According to brokerages, though higher advertising spends may have some impact on Ebitda (earnings before interest, tax, depreciation, and amortisation) margins sequentially, price hikes would help up to 231 basis points (bps) expansion on a YoY basis to 18 per cent in the March quarter. 
 
Adjusted profit-after-tax (PAT), meanwhile, is expected to grow up to 31.3 per cent YoY to Rs 499 crore in Q4FY23 from Rs 380 crore in Q4FY22.
 
 
At the bourses, shares of Britannia surged over 5 per cent so far this calendar year (CY23), as against 0.5 per cent rise in the S&P BSE Sensex.
 
Key monitorables: Rural demand environment, raw material cost outlook, market share trends, update on core biscuits portfolio, adjaciences, and inter-corporate deposits (ICDs). 
 
Here are top brokerage estimates for Britannia's Q4FY23 numbers:
 
Motilal Oswal
The brokerage firm expects 2 per cent volume growth in the base business in Q4FY23, with improvement in both gross as well as Ebitda margin by 270 bps, and 220 bps, respectively, on a YoY basis. Analysts said that they are watchful of management's commentary on raw material trends, as well as ICDs. They shared a 'neutral' stance on the counter, with a target price of Rs 4,500 per share.
 
Prabhudas Lilladher
Analysts said that the consumer trends appear intact for Britannia Industries in the March quarter. Moreover, they forecast gross margins to improve 245 bps YoY to 40.5 per cent, and Ebitda margins by 254 bps YoY to 18 per cent in Q4FY23. Adjusted PAT, meanwhile, is estimated to grow 39.3 per cent YoY to Rs 526 crore. 
 
Axis Securities
The brokerage firm pegged 14 per cent YoY revenue growth to Rs 4,014 crore in Q4FY23, on the back of distribution expansion, market share gains, and better mix. However, they said that rural weakness shall be checked.
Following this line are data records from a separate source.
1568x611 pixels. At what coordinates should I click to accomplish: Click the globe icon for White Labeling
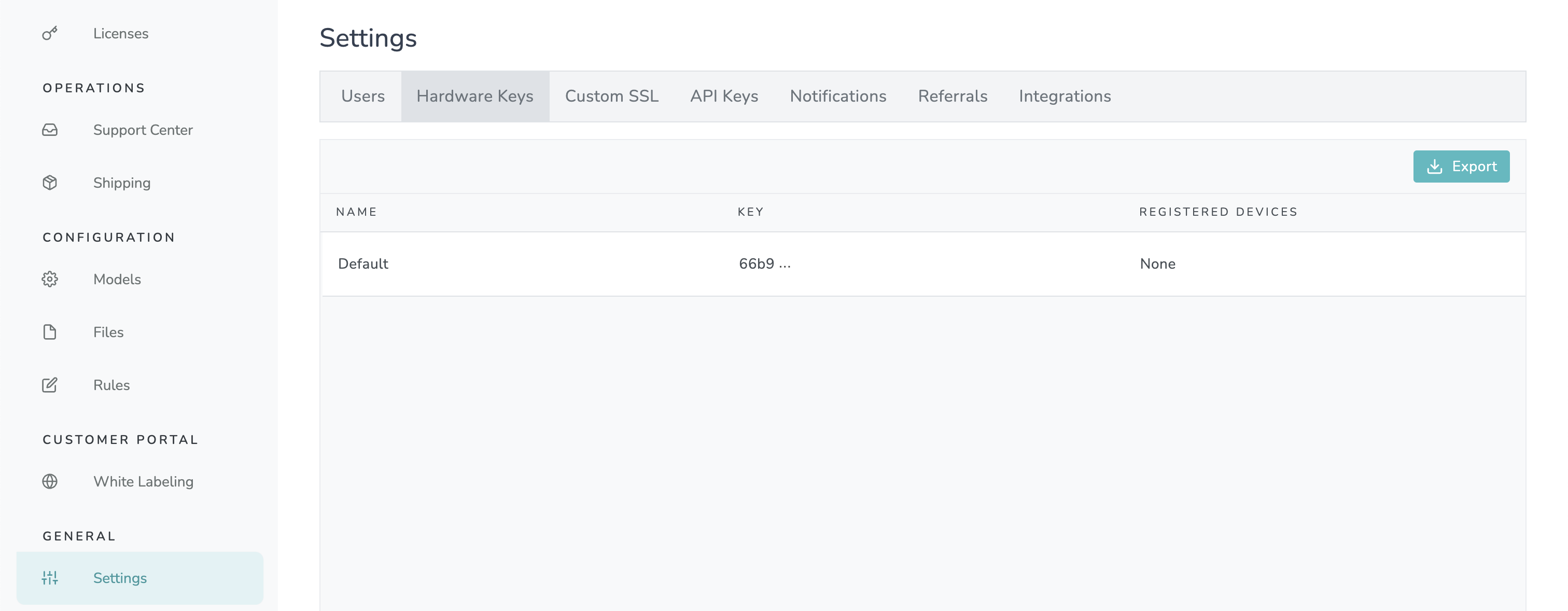click(50, 481)
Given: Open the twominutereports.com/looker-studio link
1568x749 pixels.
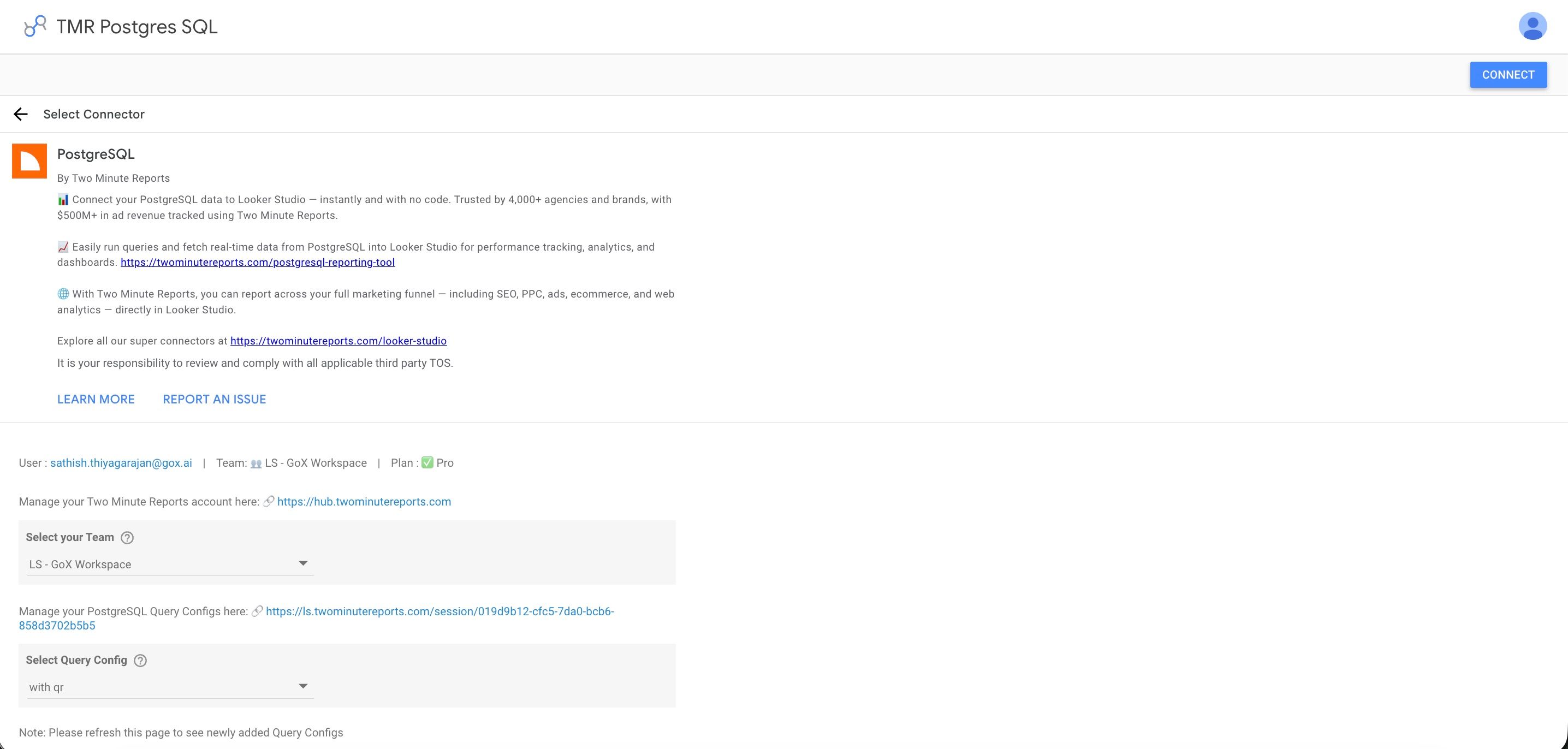Looking at the screenshot, I should 338,341.
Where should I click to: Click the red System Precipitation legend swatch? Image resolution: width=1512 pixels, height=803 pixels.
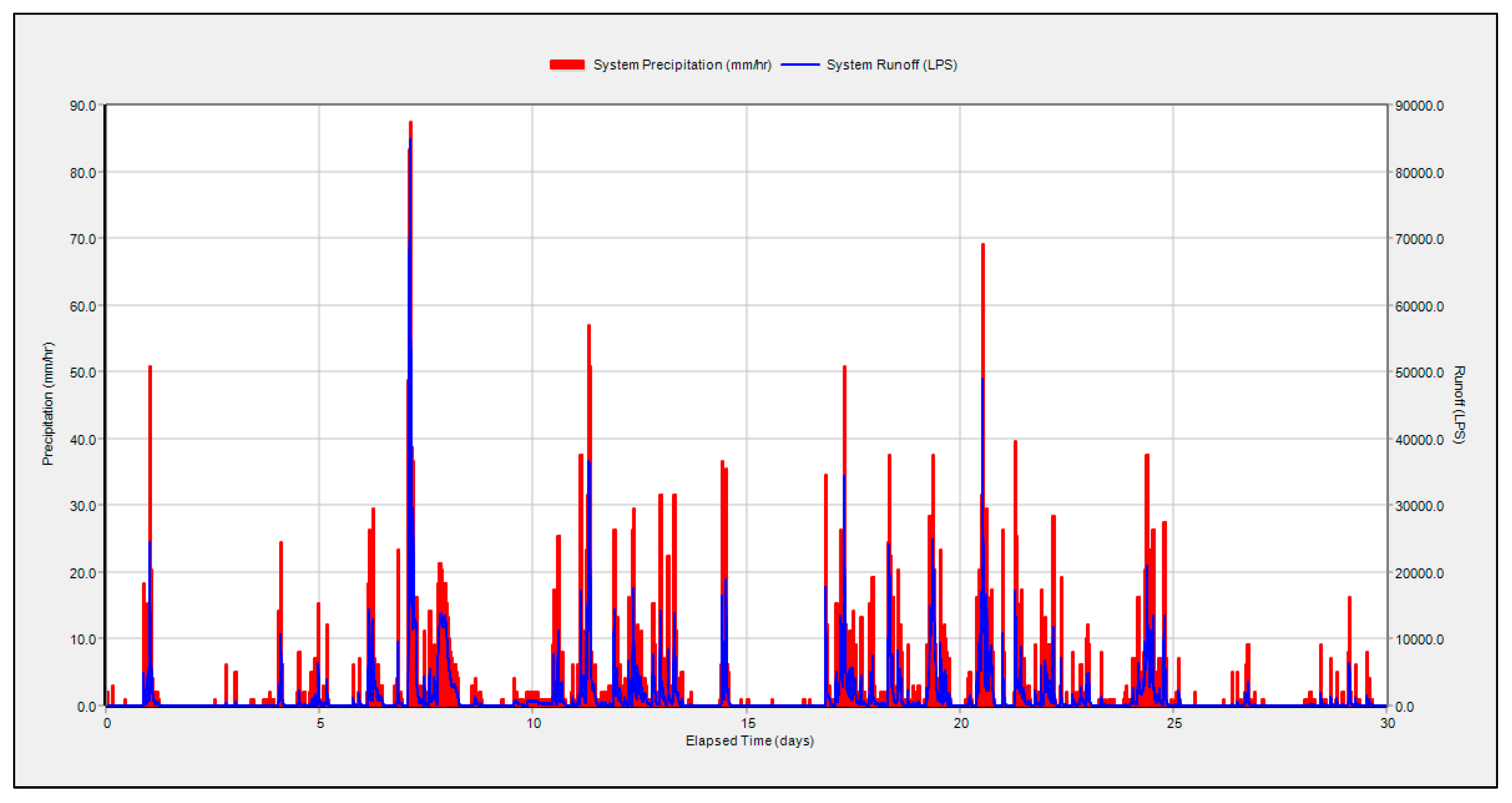568,65
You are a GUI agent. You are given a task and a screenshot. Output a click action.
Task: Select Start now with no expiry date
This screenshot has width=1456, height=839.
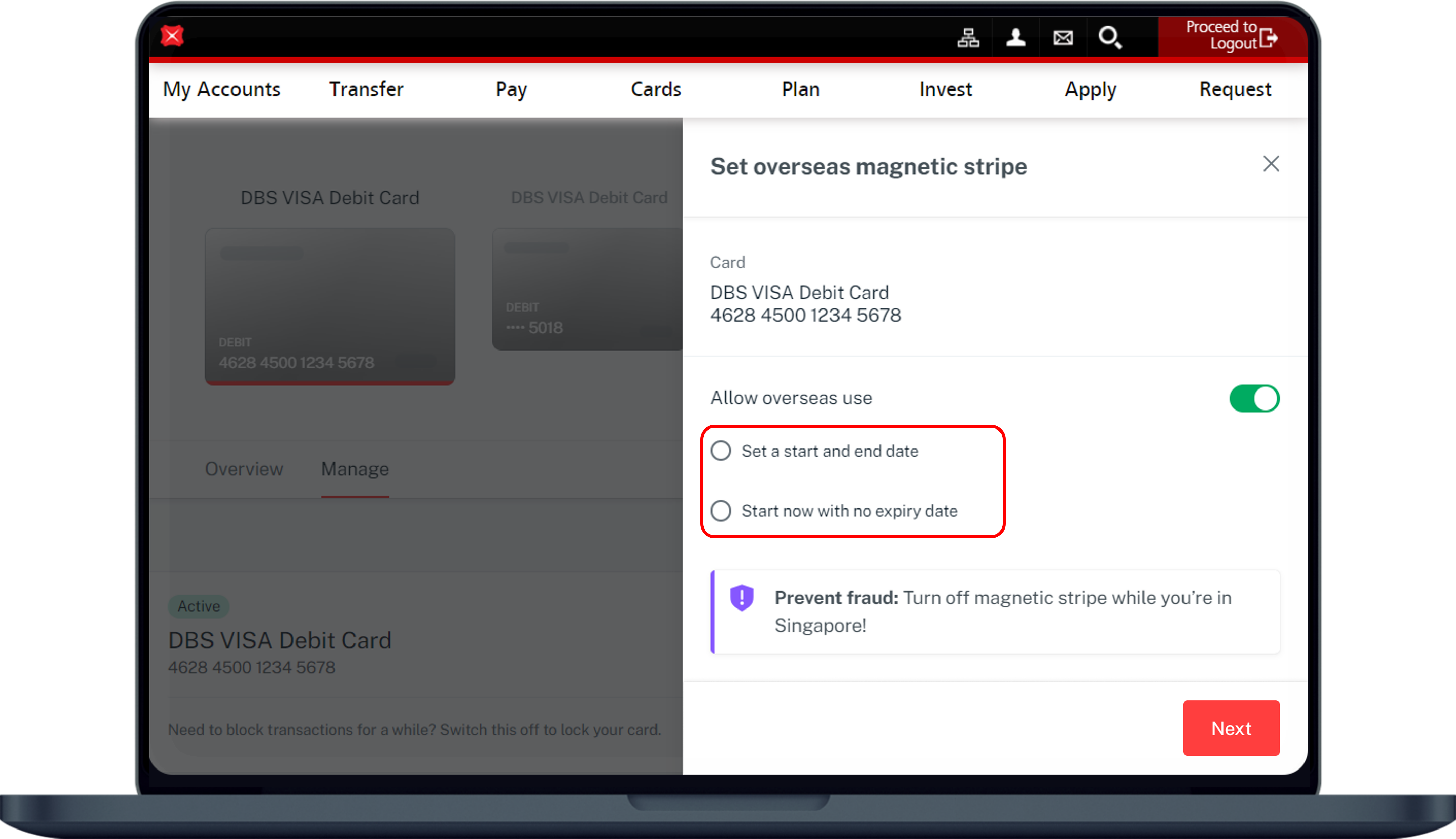[x=721, y=511]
Though higher ad-spends might have some impact on margins sequentially, but they expect up to 230 bps YoY expansion to 18 per cent in Q4FY23 from 15.7 per cent in Q4FY22.
 
Sharekhan
Analysts model 16 per cent YoY revenue growth to Rs 4,103 crore in Q4FY23, with 2-3 per cent volume growth, and price-led growth at 13 per cent. In-line with 27.6 YoY increase in operating profit, PAT is likely to grow 27.5 per cent YoY to Rs 482 crore in the March quarter. Price hikes, along with better mix, would further help expansion of operating margins by 161 bps YoY to 17.1 per cent.